Genio o semplicemente uomo fortunato? Questo il dibattito scatenatosi in rete dopo che un ristoratore del Languedoc, tal Jean-Marc Speziale, ha chiamato il suo vino semplicemente così: “Vin de merde”.
Cinquemila bottiglie andate quasi tutte esaurite in un batter d’occhio, ma quel che più conta un clamore inimmaginabile a livello internazionale, in quanto di lui si stanno occupando siti non solo francesi, ma anche di là dell’oceano, persino in Giappone.
Alla domanda più scontata: perché?, Speziale ha risposto candidamente: “La nostra zona aveva bisogno d’attenzione, e questo ci dà la possibilità di far capire che in Languedoc si fanno ottimi vini, a dispetto di quel che si dice in giro”.
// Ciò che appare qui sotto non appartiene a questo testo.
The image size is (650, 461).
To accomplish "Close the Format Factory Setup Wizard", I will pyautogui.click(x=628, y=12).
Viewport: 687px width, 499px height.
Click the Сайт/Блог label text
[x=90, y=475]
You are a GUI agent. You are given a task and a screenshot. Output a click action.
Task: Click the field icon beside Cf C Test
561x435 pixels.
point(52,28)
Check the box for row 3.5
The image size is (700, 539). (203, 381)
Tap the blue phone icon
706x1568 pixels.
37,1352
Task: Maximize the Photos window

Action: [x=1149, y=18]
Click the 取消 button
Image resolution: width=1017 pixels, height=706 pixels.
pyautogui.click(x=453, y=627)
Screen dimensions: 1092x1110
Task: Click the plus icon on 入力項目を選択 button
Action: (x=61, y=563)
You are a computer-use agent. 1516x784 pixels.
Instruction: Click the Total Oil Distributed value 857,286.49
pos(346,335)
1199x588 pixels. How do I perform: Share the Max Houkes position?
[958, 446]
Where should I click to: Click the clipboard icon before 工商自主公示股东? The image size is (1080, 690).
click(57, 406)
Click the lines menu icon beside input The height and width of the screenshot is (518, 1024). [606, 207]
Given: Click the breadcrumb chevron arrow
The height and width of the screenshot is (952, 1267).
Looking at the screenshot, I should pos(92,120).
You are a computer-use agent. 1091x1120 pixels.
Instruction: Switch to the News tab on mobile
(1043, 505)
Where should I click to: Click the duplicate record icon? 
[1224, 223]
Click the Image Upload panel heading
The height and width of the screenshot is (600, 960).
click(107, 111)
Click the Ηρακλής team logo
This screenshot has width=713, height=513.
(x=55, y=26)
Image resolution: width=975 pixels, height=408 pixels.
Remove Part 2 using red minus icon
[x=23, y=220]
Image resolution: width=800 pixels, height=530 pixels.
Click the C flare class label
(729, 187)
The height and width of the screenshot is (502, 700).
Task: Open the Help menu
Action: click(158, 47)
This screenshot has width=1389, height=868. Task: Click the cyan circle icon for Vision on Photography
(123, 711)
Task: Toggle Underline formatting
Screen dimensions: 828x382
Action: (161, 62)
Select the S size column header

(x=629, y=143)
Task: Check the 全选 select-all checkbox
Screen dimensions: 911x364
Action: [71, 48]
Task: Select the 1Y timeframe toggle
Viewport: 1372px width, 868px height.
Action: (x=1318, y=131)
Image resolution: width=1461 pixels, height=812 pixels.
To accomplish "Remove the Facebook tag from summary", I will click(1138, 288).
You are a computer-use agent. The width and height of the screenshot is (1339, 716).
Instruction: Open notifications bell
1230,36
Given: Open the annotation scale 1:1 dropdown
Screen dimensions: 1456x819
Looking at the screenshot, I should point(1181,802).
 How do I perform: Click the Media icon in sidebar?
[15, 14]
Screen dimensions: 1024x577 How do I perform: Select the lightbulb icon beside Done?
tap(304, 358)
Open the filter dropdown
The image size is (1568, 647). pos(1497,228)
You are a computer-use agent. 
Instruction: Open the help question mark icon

E qui la questione si fa seria, perché proprio il Languedoc, con oltre 4.300 richieste d’espianto per una superficie di 14.700 ettari, si è guadagnata il triste primato di regione francese che più ha aderito a questa misura, assommando il 65% del totale nazionale (pari a 22.654 ettari).
Chissà se l’operazione avrà ritorni ben più ampi per la regione, cosa di cui si può fin da subito dubitare.
Quel che è certo è che il signor Speziale sta vivendo il suo momento di gloria, e starà solo a lui adesso gestirlo al meglio.
Tornando al “vin de merde” (una vera e propria "appellation d'origine incontrôlée", come è stato ribattezzato), si tratta di un rosso e un rosato a base di Syrah e Grenache noir, annata 2007, venduto al dettaglio a 39 euro la cassa da sei bottiglie, e ha un’altra particolarità, che serve a far ben capire, anche ai più scettici, che non si tratta di refuso: su un angolo dell’etichetta campeggia un moscone azzurro e sotto l’emblematica frase: “Il peggio nasconde il meglio”.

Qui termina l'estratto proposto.